*** Opening Supplied material ***

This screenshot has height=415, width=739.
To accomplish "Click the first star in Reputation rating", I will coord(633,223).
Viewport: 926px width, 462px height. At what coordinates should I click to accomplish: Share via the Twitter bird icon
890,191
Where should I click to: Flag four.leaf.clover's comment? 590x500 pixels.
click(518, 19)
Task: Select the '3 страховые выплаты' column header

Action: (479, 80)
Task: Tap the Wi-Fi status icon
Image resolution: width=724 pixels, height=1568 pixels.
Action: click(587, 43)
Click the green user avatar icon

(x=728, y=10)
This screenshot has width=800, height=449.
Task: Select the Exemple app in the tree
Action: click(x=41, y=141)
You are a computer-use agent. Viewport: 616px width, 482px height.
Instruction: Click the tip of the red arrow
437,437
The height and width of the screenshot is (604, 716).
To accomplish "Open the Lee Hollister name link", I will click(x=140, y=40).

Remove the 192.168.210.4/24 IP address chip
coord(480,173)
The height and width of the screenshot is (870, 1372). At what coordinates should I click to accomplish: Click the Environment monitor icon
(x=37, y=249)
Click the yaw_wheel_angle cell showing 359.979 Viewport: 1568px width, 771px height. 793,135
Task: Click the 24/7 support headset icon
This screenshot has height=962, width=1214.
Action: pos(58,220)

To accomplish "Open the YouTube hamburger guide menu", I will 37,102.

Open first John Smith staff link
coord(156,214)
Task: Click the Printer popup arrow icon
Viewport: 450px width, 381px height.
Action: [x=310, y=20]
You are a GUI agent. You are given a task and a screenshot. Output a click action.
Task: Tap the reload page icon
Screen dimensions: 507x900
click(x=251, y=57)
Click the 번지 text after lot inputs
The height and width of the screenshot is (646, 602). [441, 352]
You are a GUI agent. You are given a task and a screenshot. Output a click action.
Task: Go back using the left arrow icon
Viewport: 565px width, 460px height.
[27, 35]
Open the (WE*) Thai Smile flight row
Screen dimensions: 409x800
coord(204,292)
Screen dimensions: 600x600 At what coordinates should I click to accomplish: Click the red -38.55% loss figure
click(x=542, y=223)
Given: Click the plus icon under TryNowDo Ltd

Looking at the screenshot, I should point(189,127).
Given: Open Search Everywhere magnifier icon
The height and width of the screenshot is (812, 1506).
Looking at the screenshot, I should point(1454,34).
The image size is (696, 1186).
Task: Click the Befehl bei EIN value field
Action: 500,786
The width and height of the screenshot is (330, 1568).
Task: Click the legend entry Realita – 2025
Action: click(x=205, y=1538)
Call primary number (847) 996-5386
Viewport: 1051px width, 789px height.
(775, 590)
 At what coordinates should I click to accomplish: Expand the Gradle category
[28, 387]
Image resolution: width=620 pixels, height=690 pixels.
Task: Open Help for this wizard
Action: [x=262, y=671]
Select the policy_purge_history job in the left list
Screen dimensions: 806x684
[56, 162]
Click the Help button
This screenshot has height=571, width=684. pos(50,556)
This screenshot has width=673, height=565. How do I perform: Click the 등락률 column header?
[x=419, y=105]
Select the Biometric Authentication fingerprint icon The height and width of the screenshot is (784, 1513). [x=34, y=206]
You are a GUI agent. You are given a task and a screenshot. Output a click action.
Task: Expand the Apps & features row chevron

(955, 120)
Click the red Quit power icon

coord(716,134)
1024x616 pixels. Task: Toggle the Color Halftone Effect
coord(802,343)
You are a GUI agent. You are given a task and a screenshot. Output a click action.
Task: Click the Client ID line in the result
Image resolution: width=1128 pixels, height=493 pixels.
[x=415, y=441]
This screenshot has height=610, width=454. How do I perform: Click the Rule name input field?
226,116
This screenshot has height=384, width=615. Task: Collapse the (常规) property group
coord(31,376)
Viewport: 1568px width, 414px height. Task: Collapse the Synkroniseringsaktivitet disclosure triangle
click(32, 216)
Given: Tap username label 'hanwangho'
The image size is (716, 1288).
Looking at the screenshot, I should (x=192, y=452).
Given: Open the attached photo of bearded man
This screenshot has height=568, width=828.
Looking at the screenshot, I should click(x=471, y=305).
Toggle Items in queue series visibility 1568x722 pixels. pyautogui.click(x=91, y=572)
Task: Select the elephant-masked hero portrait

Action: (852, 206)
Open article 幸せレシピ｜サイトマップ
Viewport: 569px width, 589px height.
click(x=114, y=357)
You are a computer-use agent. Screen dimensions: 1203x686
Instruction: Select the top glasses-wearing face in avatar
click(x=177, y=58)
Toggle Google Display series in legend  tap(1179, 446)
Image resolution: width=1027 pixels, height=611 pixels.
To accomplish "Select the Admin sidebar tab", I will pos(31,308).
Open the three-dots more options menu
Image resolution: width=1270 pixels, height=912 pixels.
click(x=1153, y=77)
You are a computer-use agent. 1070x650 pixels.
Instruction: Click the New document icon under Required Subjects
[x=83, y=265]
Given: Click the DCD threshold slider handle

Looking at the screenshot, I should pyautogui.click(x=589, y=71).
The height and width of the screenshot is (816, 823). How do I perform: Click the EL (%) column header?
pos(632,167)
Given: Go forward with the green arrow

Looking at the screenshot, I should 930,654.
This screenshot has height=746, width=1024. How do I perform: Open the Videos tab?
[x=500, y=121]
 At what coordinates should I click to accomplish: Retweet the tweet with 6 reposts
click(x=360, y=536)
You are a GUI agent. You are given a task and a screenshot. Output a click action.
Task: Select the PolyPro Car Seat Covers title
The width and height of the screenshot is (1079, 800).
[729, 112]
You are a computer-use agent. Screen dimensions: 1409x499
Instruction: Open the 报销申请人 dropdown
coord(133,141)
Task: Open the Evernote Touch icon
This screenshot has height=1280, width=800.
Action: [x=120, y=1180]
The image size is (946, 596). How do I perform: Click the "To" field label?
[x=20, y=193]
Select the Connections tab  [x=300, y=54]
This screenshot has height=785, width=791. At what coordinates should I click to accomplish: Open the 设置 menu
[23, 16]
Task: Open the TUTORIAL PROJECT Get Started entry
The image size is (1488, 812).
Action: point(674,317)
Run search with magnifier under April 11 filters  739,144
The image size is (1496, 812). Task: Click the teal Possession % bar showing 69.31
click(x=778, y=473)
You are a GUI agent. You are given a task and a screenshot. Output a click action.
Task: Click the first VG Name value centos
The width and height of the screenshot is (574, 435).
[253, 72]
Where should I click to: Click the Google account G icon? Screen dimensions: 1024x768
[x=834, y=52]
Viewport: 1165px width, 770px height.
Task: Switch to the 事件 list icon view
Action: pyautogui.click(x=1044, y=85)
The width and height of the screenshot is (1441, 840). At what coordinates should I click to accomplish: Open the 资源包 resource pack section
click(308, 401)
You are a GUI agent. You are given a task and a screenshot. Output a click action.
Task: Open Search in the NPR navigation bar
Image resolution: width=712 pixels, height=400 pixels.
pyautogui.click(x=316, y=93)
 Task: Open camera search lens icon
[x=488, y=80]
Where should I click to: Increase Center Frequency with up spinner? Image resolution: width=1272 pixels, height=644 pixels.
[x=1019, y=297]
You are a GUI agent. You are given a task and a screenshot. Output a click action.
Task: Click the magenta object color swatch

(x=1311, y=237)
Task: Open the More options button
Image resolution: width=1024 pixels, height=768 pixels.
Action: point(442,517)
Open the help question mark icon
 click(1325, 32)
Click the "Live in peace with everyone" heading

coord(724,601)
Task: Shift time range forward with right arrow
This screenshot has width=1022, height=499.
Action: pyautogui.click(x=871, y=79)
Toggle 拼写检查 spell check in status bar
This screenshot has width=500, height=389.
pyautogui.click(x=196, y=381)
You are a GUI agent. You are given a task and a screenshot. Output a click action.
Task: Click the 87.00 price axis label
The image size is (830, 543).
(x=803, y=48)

*** Closing Supplied material ***

### [Activity]
Repeat every record exactly, so that nothing is lost or altered.

### [Answer to this task]
This screenshot has height=415, width=739.
To accomplish "Click the first star in Reputation rating", I will coord(633,223).
Viewport: 926px width, 462px height. At what coordinates should I click to accomplish: Share via the Twitter bird icon
890,191
Where should I click to: Flag four.leaf.clover's comment? 590x500 pixels.
click(518, 19)
Task: Select the '3 страховые выплаты' column header

Action: (479, 80)
Task: Tap the Wi-Fi status icon
Image resolution: width=724 pixels, height=1568 pixels.
Action: click(587, 43)
Click the green user avatar icon

(x=728, y=10)
This screenshot has width=800, height=449.
Task: Select the Exemple app in the tree
Action: click(x=41, y=141)
You are a computer-use agent. Viewport: 616px width, 482px height.
Instruction: Click the tip of the red arrow
437,437
The height and width of the screenshot is (604, 716).
To accomplish "Open the Lee Hollister name link", I will click(x=140, y=40).

Remove the 192.168.210.4/24 IP address chip
coord(480,173)
The height and width of the screenshot is (870, 1372). At what coordinates should I click to accomplish: Click the Environment monitor icon
(x=37, y=249)
Click the yaw_wheel_angle cell showing 359.979 Viewport: 1568px width, 771px height. 793,135
Task: Click the 24/7 support headset icon
This screenshot has height=962, width=1214.
Action: pos(58,220)

To accomplish "Open the YouTube hamburger guide menu", I will 37,102.

Open first John Smith staff link
coord(156,214)
Task: Click the Printer popup arrow icon
Viewport: 450px width, 381px height.
Action: [x=310, y=20]
You are a GUI agent. You are given a task and a screenshot. Output a click action.
Task: Tap the reload page icon
Screen dimensions: 507x900
click(x=251, y=57)
Click the 번지 text after lot inputs
The height and width of the screenshot is (646, 602). [441, 352]
You are a GUI agent. You are given a task and a screenshot. Output a click action.
Task: Go back using the left arrow icon
Viewport: 565px width, 460px height.
[27, 35]
Open the (WE*) Thai Smile flight row
Screen dimensions: 409x800
coord(204,292)
Screen dimensions: 600x600 At what coordinates should I click to accomplish: Click the red -38.55% loss figure
click(x=542, y=223)
Given: Click the plus icon under TryNowDo Ltd

Looking at the screenshot, I should point(189,127).
Given: Open Search Everywhere magnifier icon
The height and width of the screenshot is (812, 1506).
Looking at the screenshot, I should point(1454,34).
The image size is (696, 1186).
Task: Click the Befehl bei EIN value field
Action: 500,786
The width and height of the screenshot is (330, 1568).
Task: Click the legend entry Realita – 2025
Action: click(x=205, y=1538)
Call primary number (847) 996-5386
Viewport: 1051px width, 789px height.
(775, 590)
 At what coordinates should I click to accomplish: Expand the Gradle category
[28, 387]
Image resolution: width=620 pixels, height=690 pixels.
Task: Open Help for this wizard
Action: [x=262, y=671]
Select the policy_purge_history job in the left list
Screen dimensions: 806x684
[56, 162]
Click the Help button
This screenshot has height=571, width=684. pos(50,556)
This screenshot has width=673, height=565. How do I perform: Click the 등락률 column header?
[x=419, y=105]
Select the Biometric Authentication fingerprint icon The height and width of the screenshot is (784, 1513). [x=34, y=206]
You are a GUI agent. You are given a task and a screenshot. Output a click action.
Task: Expand the Apps & features row chevron

(955, 120)
Click the red Quit power icon

coord(716,134)
1024x616 pixels. Task: Toggle the Color Halftone Effect
coord(802,343)
You are a GUI agent. You are given a task and a screenshot. Output a click action.
Task: Click the Client ID line in the result
Image resolution: width=1128 pixels, height=493 pixels.
[x=415, y=441]
This screenshot has height=610, width=454. How do I perform: Click the Rule name input field?
226,116
This screenshot has height=384, width=615. Task: Collapse the (常规) property group
coord(31,376)
Viewport: 1568px width, 414px height. Task: Collapse the Synkroniseringsaktivitet disclosure triangle
click(32, 216)
Given: Tap username label 'hanwangho'
The image size is (716, 1288).
Looking at the screenshot, I should (x=192, y=452).
Given: Open the attached photo of bearded man
This screenshot has height=568, width=828.
Looking at the screenshot, I should click(x=471, y=305).
Toggle Items in queue series visibility 1568x722 pixels. pyautogui.click(x=91, y=572)
Task: Select the elephant-masked hero portrait

Action: (852, 206)
Open article 幸せレシピ｜サイトマップ
Viewport: 569px width, 589px height.
click(x=114, y=357)
You are a computer-use agent. Screen dimensions: 1203x686
Instruction: Select the top glasses-wearing face in avatar
click(x=177, y=58)
Toggle Google Display series in legend  tap(1179, 446)
Image resolution: width=1027 pixels, height=611 pixels.
To accomplish "Select the Admin sidebar tab", I will pos(31,308).
Open the three-dots more options menu
Image resolution: width=1270 pixels, height=912 pixels.
click(x=1153, y=77)
You are a computer-use agent. 1070x650 pixels.
Instruction: Click the New document icon under Required Subjects
[x=83, y=265]
Given: Click the DCD threshold slider handle

Looking at the screenshot, I should pyautogui.click(x=589, y=71).
The height and width of the screenshot is (816, 823). How do I perform: Click the EL (%) column header?
pos(632,167)
Given: Go forward with the green arrow

Looking at the screenshot, I should 930,654.
This screenshot has height=746, width=1024. How do I perform: Open the Videos tab?
[x=500, y=121]
 At what coordinates should I click to accomplish: Retweet the tweet with 6 reposts
click(x=360, y=536)
You are a GUI agent. You are given a task and a screenshot. Output a click action.
Task: Select the PolyPro Car Seat Covers title
The width and height of the screenshot is (1079, 800).
[729, 112]
You are a computer-use agent. Screen dimensions: 1409x499
Instruction: Open the 报销申请人 dropdown
coord(133,141)
Task: Open the Evernote Touch icon
This screenshot has height=1280, width=800.
Action: [x=120, y=1180]
The image size is (946, 596). How do I perform: Click the "To" field label?
[x=20, y=193]
Select the Connections tab  [x=300, y=54]
This screenshot has height=785, width=791. At what coordinates should I click to accomplish: Open the 设置 menu
[23, 16]
Task: Open the TUTORIAL PROJECT Get Started entry
The image size is (1488, 812).
Action: point(674,317)
Run search with magnifier under April 11 filters  739,144
The image size is (1496, 812). Task: Click the teal Possession % bar showing 69.31
click(x=778, y=473)
You are a GUI agent. You are given a task and a screenshot. Output a click action.
Task: Click the first VG Name value centos
The width and height of the screenshot is (574, 435).
[253, 72]
Where should I click to: Click the Google account G icon? Screen dimensions: 1024x768
[x=834, y=52]
Viewport: 1165px width, 770px height.
Task: Switch to the 事件 list icon view
Action: pyautogui.click(x=1044, y=85)
The width and height of the screenshot is (1441, 840). At what coordinates should I click to accomplish: Open the 资源包 resource pack section
click(308, 401)
You are a GUI agent. You are given a task and a screenshot. Output a click action.
Task: Open Search in the NPR navigation bar
Image resolution: width=712 pixels, height=400 pixels.
pyautogui.click(x=316, y=93)
 Task: Open camera search lens icon
[x=488, y=80]
Where should I click to: Increase Center Frequency with up spinner? Image resolution: width=1272 pixels, height=644 pixels.
[x=1019, y=297]
You are a GUI agent. You are given a task and a screenshot. Output a click action.
Task: Click the magenta object color swatch

(x=1311, y=237)
Task: Open the More options button
Image resolution: width=1024 pixels, height=768 pixels.
Action: point(442,517)
Open the help question mark icon
 click(1325, 32)
Click the "Live in peace with everyone" heading

coord(724,601)
Task: Shift time range forward with right arrow
This screenshot has width=1022, height=499.
Action: pyautogui.click(x=871, y=79)
Toggle 拼写检查 spell check in status bar
This screenshot has width=500, height=389.
pyautogui.click(x=196, y=381)
You are a GUI agent. You are given a task and a screenshot. Output a click action.
Task: Click the 87.00 price axis label
The image size is (830, 543).
(x=803, y=48)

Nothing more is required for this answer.